1. Eizouken ni wa Te wo Dasu na! (Keep Your Hands Off Eizouken!)
If you love listening to someone talk about a topic that they have undying passion for, especially if that topic is animation, then Keep Your Hands Off Eizouken is required viewing. The three dweeby, but lovable members of the Film Club (awkward environmental artist Asakusa, teen model/character designer Mizusaki, and shrewd producer Kanamori) are on a mission to create their own anime feature, and they’ll work their fingers to the bone to make that happen.
Legendary director Masaaki Yuasa brings these girls’ dreams to life with his trademark expressive animation and vivid settings, while the vocal performances and sheer amount of research put into the script leave you brimming with energy after each episode.

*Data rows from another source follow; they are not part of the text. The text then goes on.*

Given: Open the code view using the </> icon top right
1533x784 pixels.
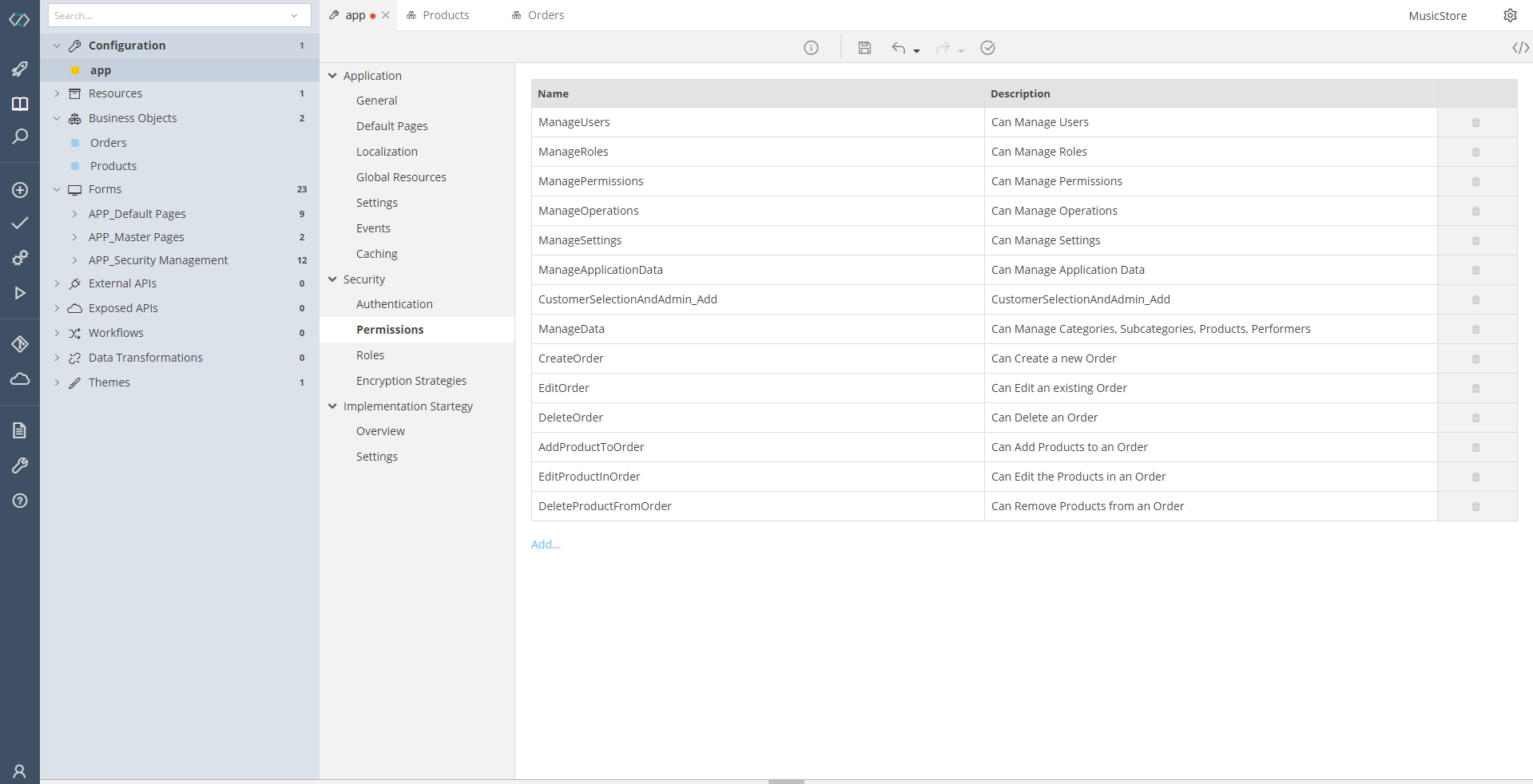Looking at the screenshot, I should 1519,48.
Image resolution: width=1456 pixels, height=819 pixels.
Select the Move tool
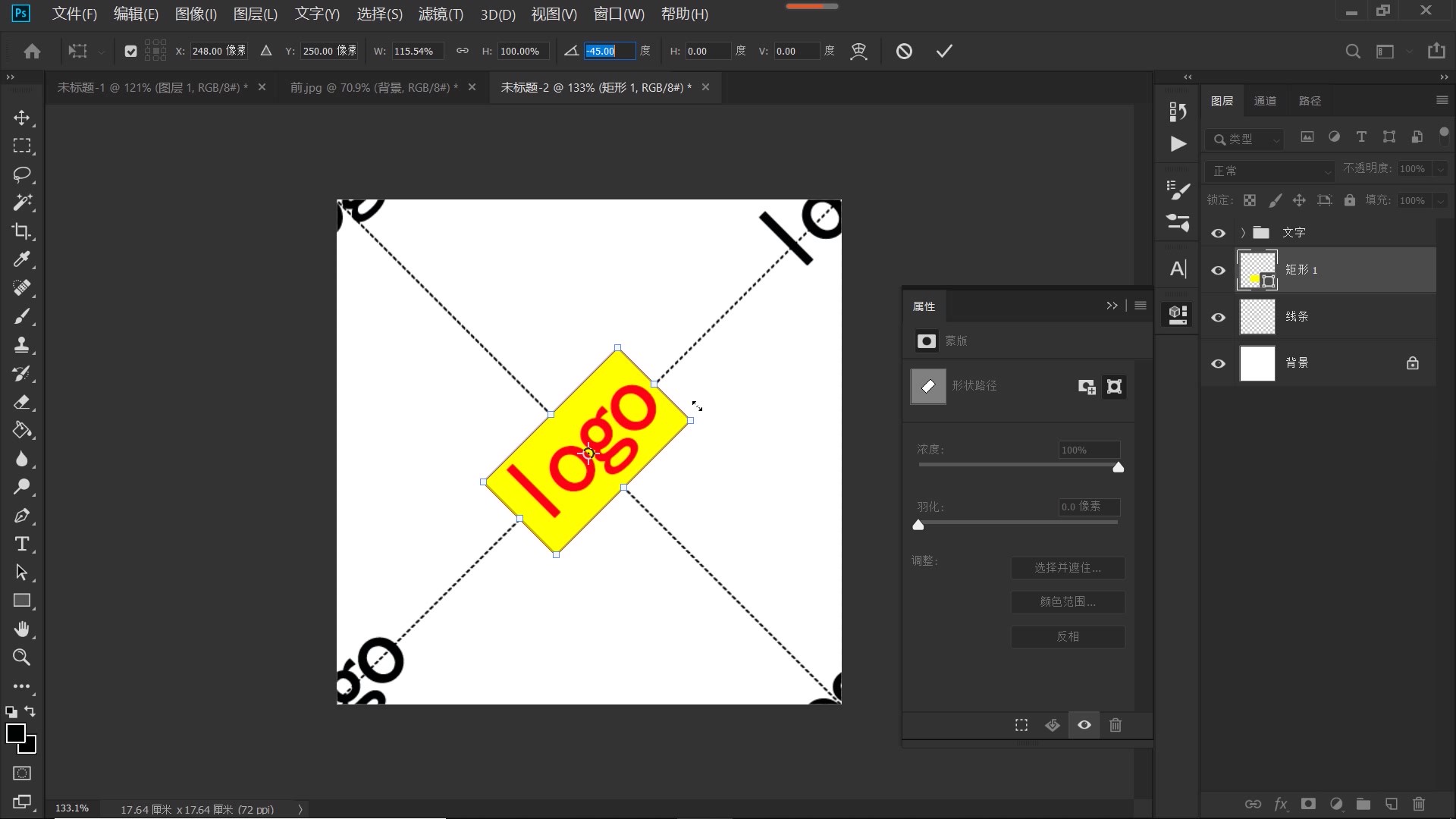coord(22,118)
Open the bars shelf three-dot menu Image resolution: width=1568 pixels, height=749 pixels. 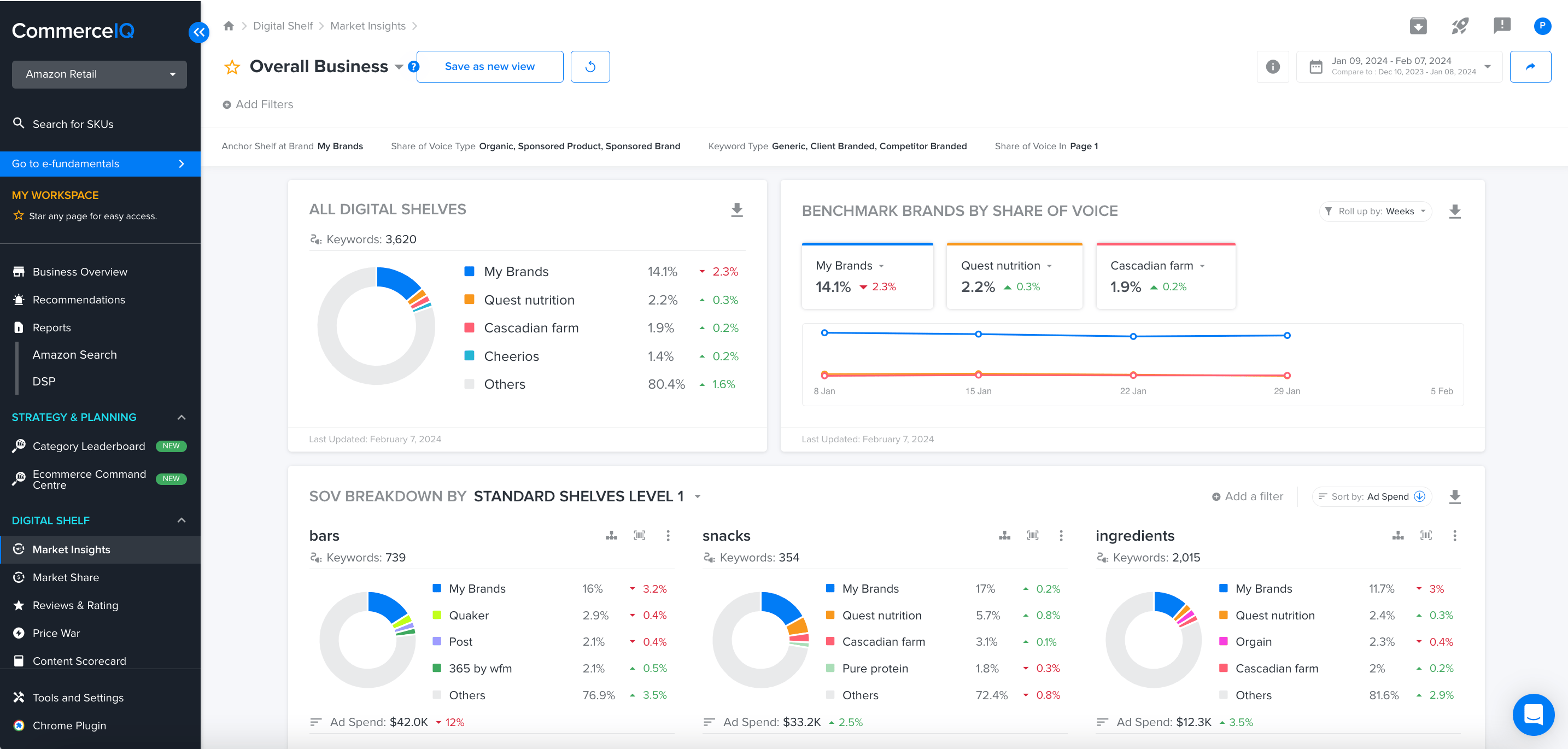point(668,535)
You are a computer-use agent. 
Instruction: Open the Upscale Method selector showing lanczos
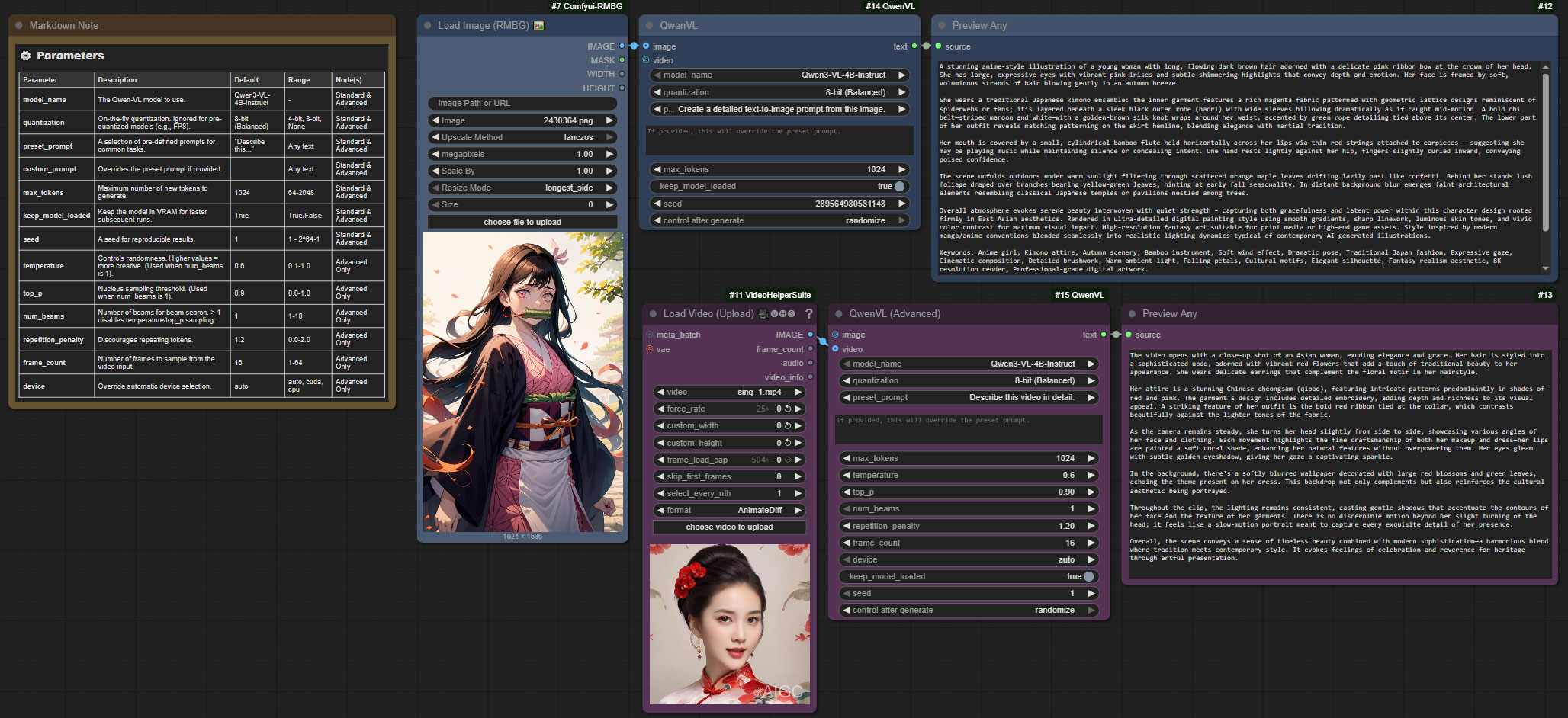(x=522, y=137)

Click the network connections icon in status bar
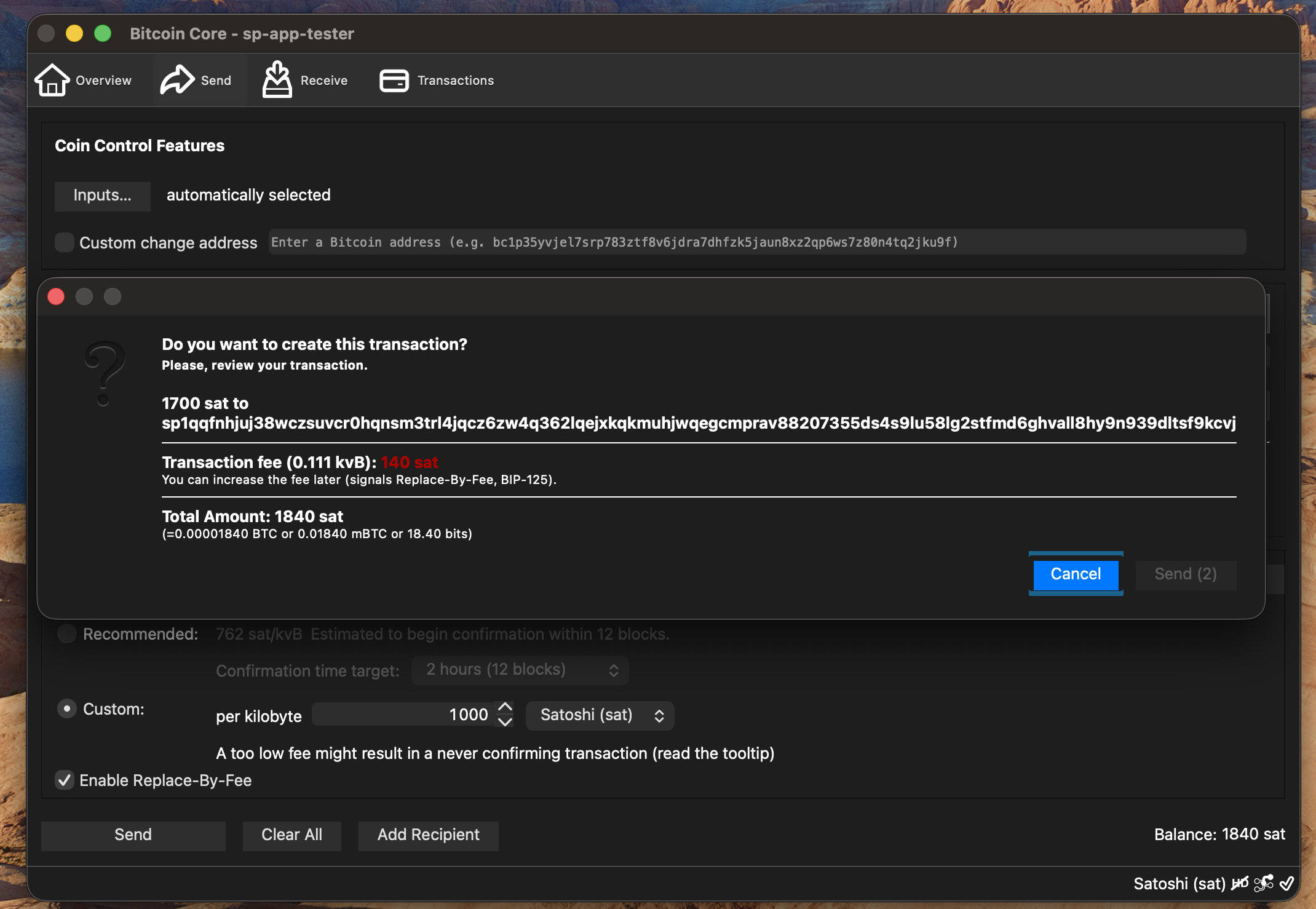pos(1264,884)
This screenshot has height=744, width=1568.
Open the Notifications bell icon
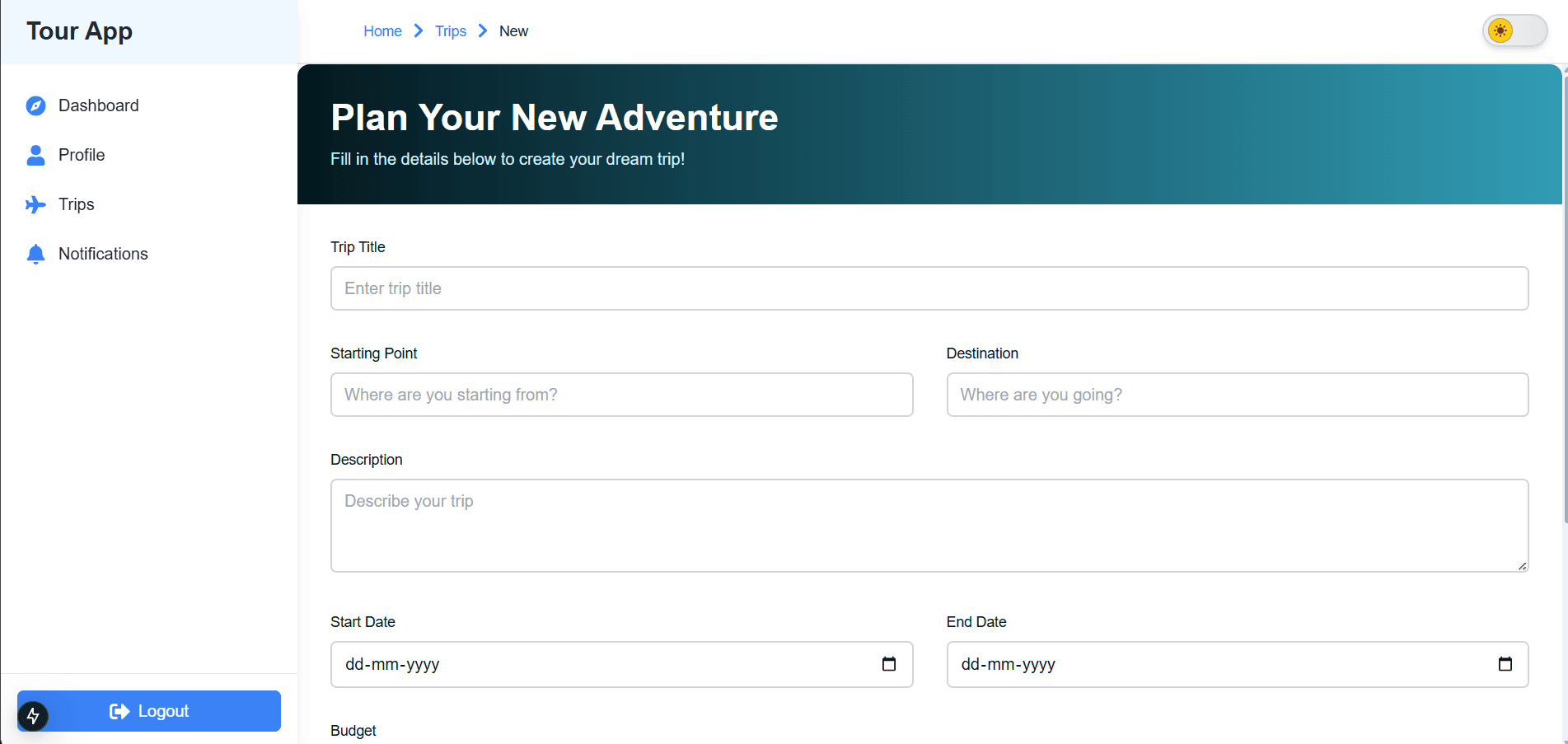[x=35, y=254]
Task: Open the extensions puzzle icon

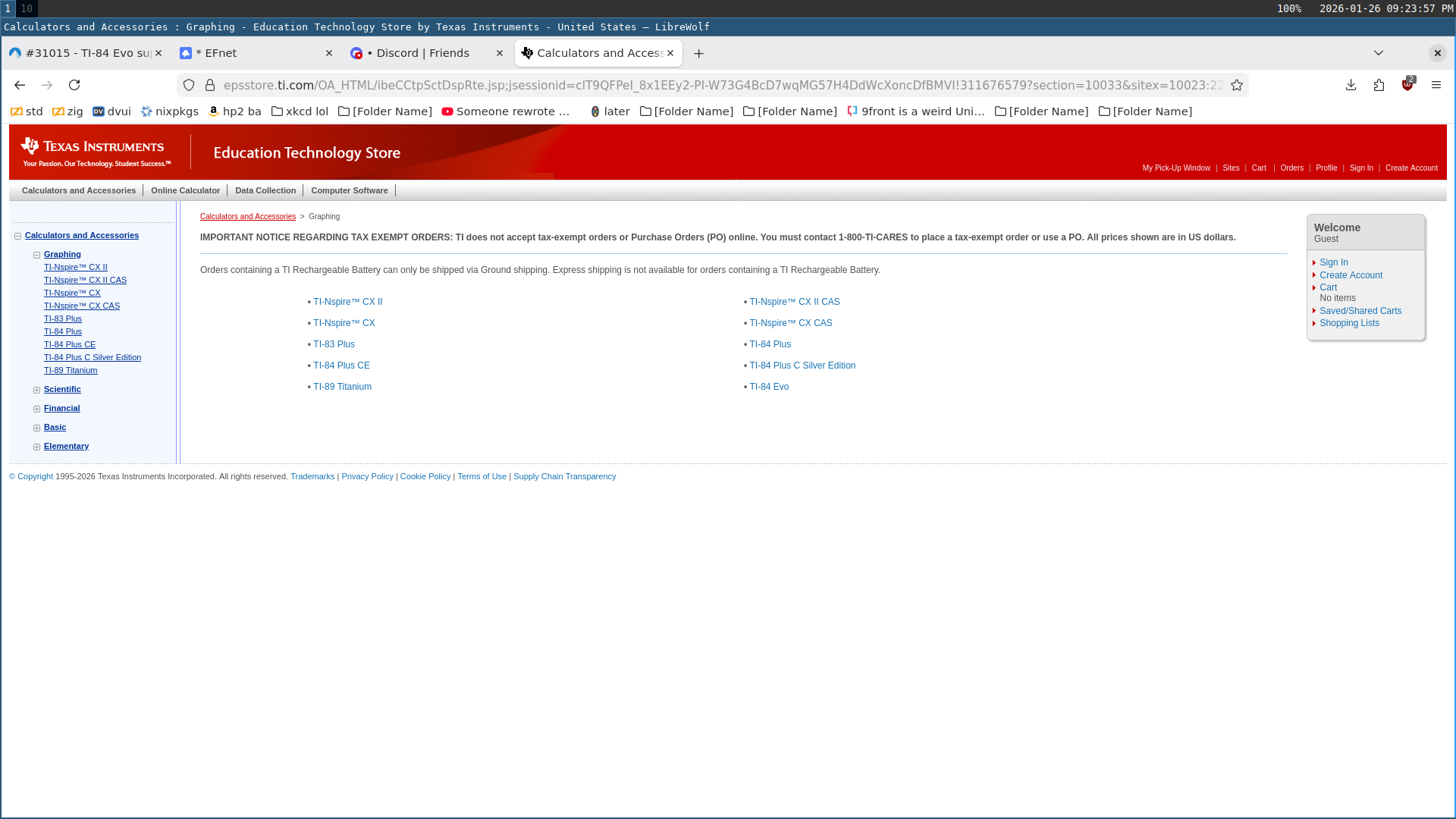Action: tap(1379, 85)
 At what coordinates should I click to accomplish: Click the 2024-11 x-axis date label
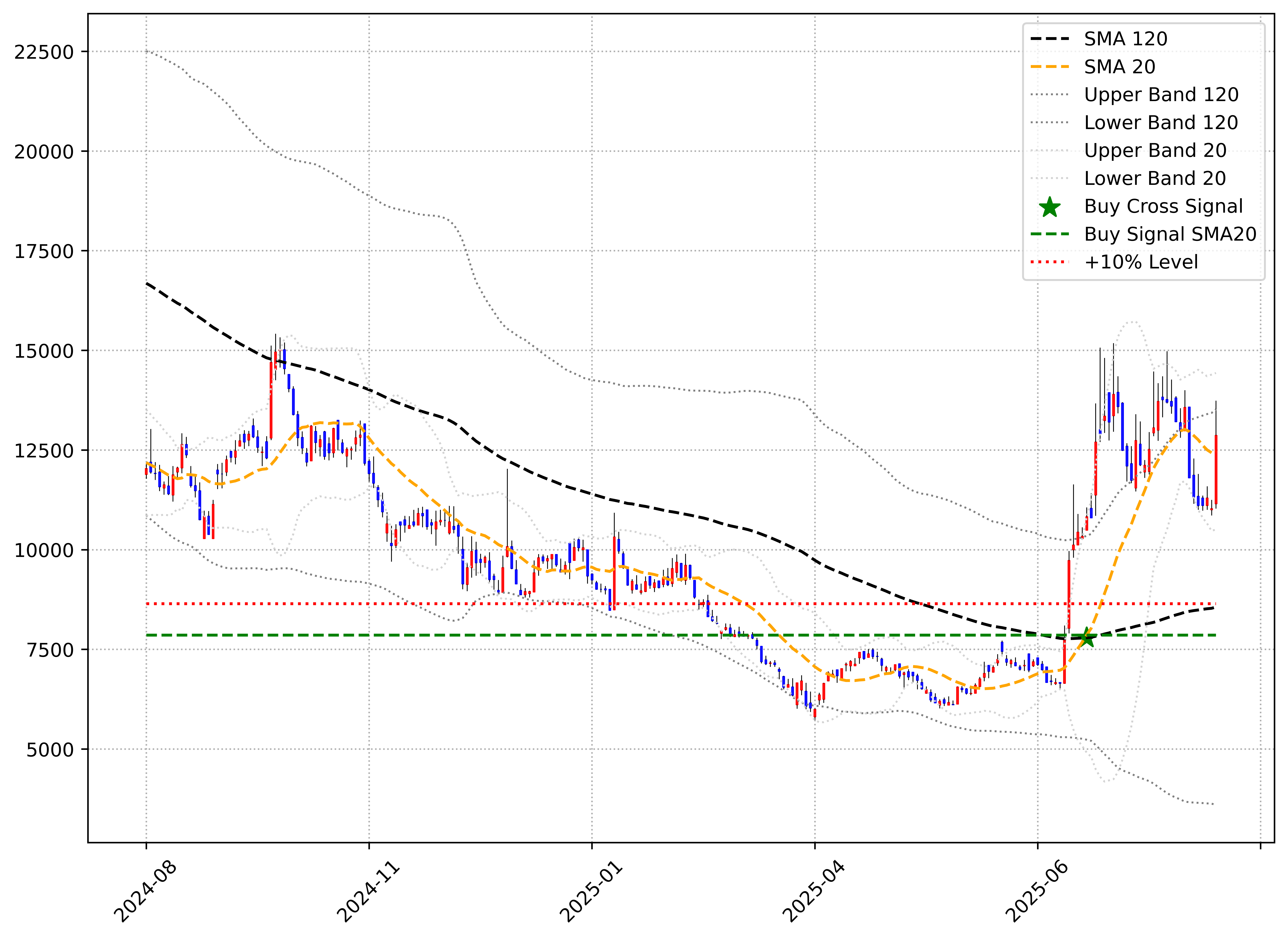pos(368,892)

It’s a true work of art – in fact, both The New Yorker and The New York Times included it on their “Best TV Shows of 2020” lists, so if this anime can reach that far into the popular consciousness, you know it has to be something special!
If your plan-to-watch list isn’t already overflowing by now, we’d also like to recommend Deca-Dence, Akudama Drive, Moriarty the Patriot, Kaguya-sama: Love is War Season 2, and Sleepy Princess in the Demon Castle. But did we miss any of your favorites? What do you think were the best anime of 2020? Let us know in the comments, and thanks so much for reading!